The increased plasma citrulline level over time in addition to the SBS anatomical type is a reliable marker for subsequent PN weaning. The prediction of PN weaning assessed solely by the residual bowel length or a single measurement of citrulline is insufficient and should also take into account the anatomical type of SBS and repeated measurements of plasma citrulline levels.

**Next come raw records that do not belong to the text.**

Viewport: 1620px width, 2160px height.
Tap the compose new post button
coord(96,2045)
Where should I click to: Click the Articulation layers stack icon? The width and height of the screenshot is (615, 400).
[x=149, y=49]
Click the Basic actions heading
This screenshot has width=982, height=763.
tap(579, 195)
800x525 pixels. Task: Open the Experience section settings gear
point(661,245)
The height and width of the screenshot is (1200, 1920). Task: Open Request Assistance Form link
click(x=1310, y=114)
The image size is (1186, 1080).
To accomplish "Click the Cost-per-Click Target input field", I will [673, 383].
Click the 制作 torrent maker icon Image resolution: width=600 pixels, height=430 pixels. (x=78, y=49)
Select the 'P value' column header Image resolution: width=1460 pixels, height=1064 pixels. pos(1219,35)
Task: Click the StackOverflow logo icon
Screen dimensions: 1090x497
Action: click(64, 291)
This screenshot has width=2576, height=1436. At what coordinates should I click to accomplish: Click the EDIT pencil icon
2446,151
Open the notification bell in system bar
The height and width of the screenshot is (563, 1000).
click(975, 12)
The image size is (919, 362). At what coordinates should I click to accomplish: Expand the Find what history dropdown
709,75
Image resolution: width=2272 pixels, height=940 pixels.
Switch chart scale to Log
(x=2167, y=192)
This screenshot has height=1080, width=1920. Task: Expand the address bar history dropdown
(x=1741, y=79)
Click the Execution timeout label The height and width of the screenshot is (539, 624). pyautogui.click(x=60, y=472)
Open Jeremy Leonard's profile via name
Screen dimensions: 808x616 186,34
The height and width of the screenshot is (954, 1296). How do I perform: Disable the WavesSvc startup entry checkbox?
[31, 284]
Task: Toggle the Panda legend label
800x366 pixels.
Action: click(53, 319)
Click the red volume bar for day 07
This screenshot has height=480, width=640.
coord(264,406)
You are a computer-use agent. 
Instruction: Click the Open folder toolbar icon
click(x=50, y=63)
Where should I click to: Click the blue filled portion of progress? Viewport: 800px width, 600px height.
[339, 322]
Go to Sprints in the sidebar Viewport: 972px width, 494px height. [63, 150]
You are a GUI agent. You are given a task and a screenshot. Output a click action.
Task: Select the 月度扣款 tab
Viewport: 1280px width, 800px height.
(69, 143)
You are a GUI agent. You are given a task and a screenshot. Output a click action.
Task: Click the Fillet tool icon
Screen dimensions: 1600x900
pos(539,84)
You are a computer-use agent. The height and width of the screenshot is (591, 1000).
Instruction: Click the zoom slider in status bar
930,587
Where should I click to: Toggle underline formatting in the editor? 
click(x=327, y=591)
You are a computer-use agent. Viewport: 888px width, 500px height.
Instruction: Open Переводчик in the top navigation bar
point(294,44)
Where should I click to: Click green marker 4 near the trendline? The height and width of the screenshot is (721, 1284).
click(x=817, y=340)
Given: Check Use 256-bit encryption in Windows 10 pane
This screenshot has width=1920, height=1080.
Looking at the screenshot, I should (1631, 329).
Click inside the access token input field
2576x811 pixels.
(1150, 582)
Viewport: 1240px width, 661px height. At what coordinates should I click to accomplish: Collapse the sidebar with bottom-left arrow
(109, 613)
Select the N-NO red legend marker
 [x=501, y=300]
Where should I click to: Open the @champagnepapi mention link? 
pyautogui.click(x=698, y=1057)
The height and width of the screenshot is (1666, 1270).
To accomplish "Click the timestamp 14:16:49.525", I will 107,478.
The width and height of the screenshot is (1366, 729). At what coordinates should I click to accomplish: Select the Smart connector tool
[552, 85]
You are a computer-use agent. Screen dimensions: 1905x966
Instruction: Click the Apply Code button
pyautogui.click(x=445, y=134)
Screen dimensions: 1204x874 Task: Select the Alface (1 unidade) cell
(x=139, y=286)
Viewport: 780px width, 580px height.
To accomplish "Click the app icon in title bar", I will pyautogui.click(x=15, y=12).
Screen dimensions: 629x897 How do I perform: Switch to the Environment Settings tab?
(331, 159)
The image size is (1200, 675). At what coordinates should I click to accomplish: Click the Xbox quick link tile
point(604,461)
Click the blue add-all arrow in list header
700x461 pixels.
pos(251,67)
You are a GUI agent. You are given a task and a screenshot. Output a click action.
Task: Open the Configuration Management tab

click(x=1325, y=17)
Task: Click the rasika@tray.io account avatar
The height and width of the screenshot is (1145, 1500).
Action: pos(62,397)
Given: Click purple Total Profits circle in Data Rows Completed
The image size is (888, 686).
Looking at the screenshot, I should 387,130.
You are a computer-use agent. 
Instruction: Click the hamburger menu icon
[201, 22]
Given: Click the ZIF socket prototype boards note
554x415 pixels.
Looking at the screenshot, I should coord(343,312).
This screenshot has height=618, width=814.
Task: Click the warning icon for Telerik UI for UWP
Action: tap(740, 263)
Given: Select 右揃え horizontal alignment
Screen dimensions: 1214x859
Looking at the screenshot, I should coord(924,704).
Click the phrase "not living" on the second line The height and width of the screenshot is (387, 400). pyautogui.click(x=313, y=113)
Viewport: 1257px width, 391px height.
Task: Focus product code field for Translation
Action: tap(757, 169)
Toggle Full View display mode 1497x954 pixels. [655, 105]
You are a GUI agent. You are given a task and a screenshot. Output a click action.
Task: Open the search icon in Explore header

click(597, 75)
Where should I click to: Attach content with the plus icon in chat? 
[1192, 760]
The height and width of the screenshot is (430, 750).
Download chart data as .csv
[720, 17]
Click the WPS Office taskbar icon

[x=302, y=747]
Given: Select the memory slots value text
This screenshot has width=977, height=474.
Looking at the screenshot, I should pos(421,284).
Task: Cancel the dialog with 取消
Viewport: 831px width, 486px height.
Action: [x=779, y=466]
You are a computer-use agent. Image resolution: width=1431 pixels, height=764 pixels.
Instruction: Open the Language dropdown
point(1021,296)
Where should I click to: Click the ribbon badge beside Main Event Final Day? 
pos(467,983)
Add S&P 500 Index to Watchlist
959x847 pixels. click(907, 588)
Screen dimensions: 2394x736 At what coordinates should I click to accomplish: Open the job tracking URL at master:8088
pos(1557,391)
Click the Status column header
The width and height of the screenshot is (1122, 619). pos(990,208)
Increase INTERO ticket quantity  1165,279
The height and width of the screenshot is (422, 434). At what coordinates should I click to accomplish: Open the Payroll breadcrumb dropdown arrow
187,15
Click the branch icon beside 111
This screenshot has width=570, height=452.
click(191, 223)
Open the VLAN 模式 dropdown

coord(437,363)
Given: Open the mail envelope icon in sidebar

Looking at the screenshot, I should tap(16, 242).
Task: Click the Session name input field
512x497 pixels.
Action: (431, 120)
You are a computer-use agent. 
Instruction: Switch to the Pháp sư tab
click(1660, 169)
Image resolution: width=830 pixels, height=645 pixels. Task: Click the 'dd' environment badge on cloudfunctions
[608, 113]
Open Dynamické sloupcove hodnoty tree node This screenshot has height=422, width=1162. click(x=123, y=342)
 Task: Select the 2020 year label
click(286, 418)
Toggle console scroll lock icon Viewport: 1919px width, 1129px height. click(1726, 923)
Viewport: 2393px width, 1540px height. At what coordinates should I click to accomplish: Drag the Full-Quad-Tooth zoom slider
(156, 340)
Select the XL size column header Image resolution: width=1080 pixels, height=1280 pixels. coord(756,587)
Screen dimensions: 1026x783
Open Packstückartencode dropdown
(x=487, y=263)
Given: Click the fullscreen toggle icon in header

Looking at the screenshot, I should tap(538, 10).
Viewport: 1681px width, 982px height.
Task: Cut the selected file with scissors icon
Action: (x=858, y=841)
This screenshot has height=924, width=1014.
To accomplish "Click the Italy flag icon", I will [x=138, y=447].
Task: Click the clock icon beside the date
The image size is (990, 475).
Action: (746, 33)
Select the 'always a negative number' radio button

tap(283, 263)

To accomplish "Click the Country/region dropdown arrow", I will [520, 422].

长期肠外营养(PN)是新生儿短肠综合征(SBS)所致肠衰竭(IF)治疗策略的主要支柱。我们的目的是确定PN撤机的预后因素,并评估随时间测量血浆瓜氨酸浓度是否能反映正在进行的肠道适应情况。
这项回顾性研究纳入了患有新生儿SBS的儿童,在4年随访期间进行了手术测量残余肠长度并重复进行血浆瓜氨酸评估。通过PN依赖指数(PN热量摄入/静息能量消耗)评估IF的程度。根据SBS解剖学分组进行分析:空肠末端造口术(1型)、空肠结肠吻合术(2型)和空肠回肠吻合术(3型)。
纳入55例患者(1型8例,2型27例,3型20例)。随访期间,1型SBS患者无一例撤机,2型中有11例(41%)撤机,3型中有11例(55%)撤机。最终撤机的患者血浆瓜氨酸水平随时间显著升高;相反,在研究期末仍接受PN治疗的患者中,血浆瓜氨酸水平并未持续升高。血浆瓜氨酸水平与PN依赖指数呈负相关。瓜氨酸水平升高对撤机概率有积极影响,瓜氨酸每升高一个点,撤机概率高2.7倍。未发现基线时年龄和残余肠长度有显著影响。
除SBS解剖类型外,血浆瓜氨酸水平随时间升高是后续PN撤机的可靠标志物。仅通过残余肠长度或单次瓜氨酸测量评估PN撤机是不够的,还应考虑SBS的解剖类型以及血浆瓜氨酸水平的重复测量。